In December 2012, we discussed a lower court’s ruling that a young man who volunteered his time at his old high school working with at risk youths was not an “employee” within the meaning of the Fair Labor Standards Act entitled to minimum wage protection. On appeal, the Court of Appeals for the Second Circuit affirmed that decision. Brown v. N.Y. City Dep’t of Educ., 2014 U.S. App. LEXIS 11412 (2d Cir. June 18, 2014).
In its affirmance, the Circuit court focused on the specific DOL regulation relating to public sector volunteering, analyzing whether Plaintiff in volunteering:
1) ha[d] a civic, charitable, or humanitarian purpose,
(2) ha[d] not been promised or expect[ed] or receive[d] compensation for the services rendered,
(3) perform[ed] such work freely and without pressure or coercion, direct or implied, from the employer, and
(4) [was] not . . . otherwise employed by the same public agency to perform the same type of services.
29 C.F.R. § 553.101. The Court also analyzed whether certain payments to Plaintiff by school administrators were of the type authorized for volunteers by 29 C.F.R. § 553.106.
Based on the record below, the Court was satisfied that the tests were met, and that Plaintiff accepted the volunteer role to help students with the understanding that he would not be paid.
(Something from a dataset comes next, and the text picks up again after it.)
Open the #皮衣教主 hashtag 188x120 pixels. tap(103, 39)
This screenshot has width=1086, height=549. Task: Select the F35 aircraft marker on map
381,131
The Court reached this conclusion notwithstanding the fact that school administrators occasionally gave Plaintiff Brown small sums of money or transit reimbursement, and indicated at various times that they would search for the funds necessary to provide him with a paid position.
Minimum wage claims based on the failure to treat a service provider as an employee remain a source of liability and a recurring basis for FLSA filings. Employers must analyze their relationship with such providers, and in consultation with counsel utilizing appropriate written documentation.